Entrando nel dettaglio, quando parliamo di inclusione sociale ci riferiamo alla società stessa e alle attività inclusive che realizza. La finalità è quella di garantire l’inserimento di ciascun individuo, senza contare la presenza di elementi limitanti quali possono essere, ad esempio, la disabilità, la nazionalità o la povertà.
In quest’ottica, dunque, l’inclusione si riferisce a tutti gli individui e riguarda tutte le differenze, porta al cambiamento del sistema culturale e sociale per favorire la partecipazione attiva e completa, mirando all’ eliminazione di ogni tipo di discriminazione. Inoltre, tende alla costruzione di contesti inclusivi e si pone a distanza rispetto alla concezione di “abilismo” e di “normativa”.
Il concetto di inclusione non vuole negare la presenza di disabilità o menomazioni (che devono essere trattate in maniera adeguata), ma sposta l’attenzione al contesto per individuarne gli ostacoli e per operare per la loro rimozione.

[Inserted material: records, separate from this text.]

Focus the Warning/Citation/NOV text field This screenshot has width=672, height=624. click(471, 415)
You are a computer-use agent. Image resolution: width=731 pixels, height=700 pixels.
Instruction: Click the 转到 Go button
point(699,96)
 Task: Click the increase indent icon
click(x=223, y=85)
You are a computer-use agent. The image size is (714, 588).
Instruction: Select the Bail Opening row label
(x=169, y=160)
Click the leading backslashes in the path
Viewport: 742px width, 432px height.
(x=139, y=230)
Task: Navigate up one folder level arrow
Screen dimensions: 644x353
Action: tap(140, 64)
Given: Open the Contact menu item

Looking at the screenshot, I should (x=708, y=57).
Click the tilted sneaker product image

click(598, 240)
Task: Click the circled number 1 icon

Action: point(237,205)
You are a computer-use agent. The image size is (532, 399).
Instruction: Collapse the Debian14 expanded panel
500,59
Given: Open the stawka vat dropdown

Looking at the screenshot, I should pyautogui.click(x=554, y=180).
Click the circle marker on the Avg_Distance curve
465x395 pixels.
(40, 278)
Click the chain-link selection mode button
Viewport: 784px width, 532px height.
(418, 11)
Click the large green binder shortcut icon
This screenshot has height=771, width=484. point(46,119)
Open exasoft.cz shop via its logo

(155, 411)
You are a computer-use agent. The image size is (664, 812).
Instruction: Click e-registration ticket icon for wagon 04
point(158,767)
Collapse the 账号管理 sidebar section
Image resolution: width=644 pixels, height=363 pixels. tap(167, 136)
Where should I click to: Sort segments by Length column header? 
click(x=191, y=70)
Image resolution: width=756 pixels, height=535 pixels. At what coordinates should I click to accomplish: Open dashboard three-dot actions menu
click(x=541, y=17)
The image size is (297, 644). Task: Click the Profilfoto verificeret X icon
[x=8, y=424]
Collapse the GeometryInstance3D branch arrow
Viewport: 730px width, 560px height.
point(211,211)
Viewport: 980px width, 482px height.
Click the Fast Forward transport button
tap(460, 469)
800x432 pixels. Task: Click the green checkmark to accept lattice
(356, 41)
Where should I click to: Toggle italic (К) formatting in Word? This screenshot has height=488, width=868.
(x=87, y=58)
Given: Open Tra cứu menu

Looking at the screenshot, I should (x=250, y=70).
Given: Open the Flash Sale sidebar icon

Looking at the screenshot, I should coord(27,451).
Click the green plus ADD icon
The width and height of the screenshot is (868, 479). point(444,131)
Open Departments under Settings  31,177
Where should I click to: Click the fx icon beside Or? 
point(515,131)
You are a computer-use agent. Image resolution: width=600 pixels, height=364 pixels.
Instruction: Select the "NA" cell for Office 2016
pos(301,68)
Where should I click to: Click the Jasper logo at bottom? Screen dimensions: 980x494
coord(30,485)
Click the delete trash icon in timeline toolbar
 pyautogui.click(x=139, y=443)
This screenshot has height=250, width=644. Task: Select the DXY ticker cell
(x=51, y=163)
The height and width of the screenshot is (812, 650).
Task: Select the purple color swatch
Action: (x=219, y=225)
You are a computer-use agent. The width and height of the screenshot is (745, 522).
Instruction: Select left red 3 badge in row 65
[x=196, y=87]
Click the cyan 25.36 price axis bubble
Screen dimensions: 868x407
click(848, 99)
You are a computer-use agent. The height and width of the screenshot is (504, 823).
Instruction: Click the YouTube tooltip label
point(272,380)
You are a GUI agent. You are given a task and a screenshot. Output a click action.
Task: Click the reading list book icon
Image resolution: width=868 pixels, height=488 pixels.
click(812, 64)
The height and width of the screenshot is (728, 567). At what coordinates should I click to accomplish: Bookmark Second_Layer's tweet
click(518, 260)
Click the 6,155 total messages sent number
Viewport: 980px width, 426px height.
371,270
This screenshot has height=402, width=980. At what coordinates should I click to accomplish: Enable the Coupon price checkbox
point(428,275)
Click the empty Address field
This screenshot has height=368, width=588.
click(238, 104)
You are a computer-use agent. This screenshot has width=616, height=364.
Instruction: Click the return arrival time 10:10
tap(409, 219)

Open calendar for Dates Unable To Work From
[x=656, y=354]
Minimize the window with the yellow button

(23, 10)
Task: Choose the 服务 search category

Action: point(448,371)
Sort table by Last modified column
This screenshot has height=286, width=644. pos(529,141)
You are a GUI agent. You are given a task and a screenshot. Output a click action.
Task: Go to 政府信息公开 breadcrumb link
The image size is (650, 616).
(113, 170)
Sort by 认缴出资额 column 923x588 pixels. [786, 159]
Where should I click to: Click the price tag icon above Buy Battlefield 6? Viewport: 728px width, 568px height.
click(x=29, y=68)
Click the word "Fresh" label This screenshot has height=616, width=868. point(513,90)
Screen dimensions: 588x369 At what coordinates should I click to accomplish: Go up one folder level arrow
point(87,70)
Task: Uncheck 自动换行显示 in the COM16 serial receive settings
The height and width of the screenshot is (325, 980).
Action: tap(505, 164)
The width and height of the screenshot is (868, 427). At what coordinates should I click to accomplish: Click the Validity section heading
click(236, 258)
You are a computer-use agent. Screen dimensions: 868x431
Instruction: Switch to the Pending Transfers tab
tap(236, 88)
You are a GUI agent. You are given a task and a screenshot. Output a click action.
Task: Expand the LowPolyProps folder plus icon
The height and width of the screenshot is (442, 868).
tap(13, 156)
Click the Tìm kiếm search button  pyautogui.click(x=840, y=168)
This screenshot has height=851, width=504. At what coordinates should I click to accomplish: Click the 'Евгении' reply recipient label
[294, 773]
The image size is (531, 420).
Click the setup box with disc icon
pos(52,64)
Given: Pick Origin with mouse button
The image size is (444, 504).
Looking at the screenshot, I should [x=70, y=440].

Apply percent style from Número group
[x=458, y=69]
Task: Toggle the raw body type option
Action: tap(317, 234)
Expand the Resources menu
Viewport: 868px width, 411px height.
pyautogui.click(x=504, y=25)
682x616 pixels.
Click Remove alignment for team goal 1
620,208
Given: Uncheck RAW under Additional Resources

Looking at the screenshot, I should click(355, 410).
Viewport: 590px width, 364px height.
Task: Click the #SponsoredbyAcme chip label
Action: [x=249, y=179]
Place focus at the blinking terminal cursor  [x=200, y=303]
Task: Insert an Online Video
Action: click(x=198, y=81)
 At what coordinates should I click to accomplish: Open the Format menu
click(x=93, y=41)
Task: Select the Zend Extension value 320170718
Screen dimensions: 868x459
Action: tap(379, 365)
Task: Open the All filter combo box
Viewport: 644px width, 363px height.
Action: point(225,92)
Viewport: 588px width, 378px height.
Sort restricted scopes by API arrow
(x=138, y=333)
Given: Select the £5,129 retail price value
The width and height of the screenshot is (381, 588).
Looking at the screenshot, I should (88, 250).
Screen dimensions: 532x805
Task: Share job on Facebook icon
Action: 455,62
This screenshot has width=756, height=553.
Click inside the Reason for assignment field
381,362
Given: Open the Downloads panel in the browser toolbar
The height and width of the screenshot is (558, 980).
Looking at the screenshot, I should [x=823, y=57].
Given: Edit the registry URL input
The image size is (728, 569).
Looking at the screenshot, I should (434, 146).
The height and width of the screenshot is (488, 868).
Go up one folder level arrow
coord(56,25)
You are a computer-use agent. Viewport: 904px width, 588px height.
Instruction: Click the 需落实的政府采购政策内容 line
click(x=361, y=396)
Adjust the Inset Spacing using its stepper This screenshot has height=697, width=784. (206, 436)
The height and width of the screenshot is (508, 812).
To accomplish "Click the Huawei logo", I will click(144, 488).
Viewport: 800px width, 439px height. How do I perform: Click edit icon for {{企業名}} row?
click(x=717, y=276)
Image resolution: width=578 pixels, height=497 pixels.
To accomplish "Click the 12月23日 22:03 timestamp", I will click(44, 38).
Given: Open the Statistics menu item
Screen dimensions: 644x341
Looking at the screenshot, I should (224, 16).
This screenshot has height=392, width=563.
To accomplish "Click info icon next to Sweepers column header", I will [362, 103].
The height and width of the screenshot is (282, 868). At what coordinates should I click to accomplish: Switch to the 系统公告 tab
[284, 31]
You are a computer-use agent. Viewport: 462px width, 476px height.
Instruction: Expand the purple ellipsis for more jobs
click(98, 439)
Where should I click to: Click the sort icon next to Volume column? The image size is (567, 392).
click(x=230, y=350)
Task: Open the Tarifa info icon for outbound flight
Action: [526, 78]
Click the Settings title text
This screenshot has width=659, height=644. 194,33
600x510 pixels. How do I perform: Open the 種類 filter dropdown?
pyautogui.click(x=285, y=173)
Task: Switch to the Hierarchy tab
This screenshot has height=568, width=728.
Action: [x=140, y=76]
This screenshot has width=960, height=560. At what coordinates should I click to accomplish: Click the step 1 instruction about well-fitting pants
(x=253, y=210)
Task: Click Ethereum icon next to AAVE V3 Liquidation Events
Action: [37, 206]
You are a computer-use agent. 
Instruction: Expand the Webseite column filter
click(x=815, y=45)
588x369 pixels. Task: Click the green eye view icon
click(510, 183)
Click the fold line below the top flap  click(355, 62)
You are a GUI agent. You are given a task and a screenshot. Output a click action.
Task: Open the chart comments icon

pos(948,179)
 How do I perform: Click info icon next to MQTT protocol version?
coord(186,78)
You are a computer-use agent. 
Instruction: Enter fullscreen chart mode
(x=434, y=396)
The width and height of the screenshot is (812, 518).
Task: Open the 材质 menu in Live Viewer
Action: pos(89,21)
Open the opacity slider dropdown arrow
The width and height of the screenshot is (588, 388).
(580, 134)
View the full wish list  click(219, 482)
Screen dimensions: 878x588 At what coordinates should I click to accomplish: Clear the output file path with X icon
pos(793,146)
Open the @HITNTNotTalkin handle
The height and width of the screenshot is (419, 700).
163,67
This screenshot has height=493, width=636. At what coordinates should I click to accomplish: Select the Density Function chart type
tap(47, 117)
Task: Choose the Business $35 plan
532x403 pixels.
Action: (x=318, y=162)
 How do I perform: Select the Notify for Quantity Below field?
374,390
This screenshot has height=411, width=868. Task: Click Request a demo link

Il fine, infatti, è promuovere condizioni di vita dignitose e un sistema di relazioni soddisfacenti nei riguardi di persone che presentano difficoltà nella propria autonomia personale e sociale, in modo che esse possano sentirsi parte di comunità e di contesti relazionali dove poter agire, scegliere, giocare e vedere riconosciuto il proprio ruolo e la propria identità.
Tuttavia, indipendentemente dalla loro natura, i vari tipi di disabilità tendenzialmente limitano l’autonomia di movimento della persona determinando una condizione di sedentarietà che finisce poi per ripercuotersi negativamente sullo stato di salute dell’individuo. Ecco perché lo sport può diventare uno strumento prezioso per abbattere la barriera della sfiducia in se stessi, far crescere l’autostima e acquisire sicurezza. Perché frequentare palestre e piscine, aiuta a migliorare la percezione delle reali potenzialità positive del proprio corpo, anche se limitato nelle funzioni.
Tra le parole straniere ormai di uso corrente possiamo citare “empowerment”, un termine che letteralmente significa “potenziamento” e “responsabilizzazione”. Per l’essere umano, avere potere su se stesso e godere di una buona autostima permette di percepirsi come persone capaci di cimentarsi in qualcosa e di riuscire ad ottenere dei risultati. Un’ottica basata sull’empowerment, dunque, prevede interventi di sostegno e proposte di nuove opportunità sociali per generare alternative in modo immediato, così come attività volte a far conoscere come e dove avere accesso alle risorse e a far incrementare la motivazione.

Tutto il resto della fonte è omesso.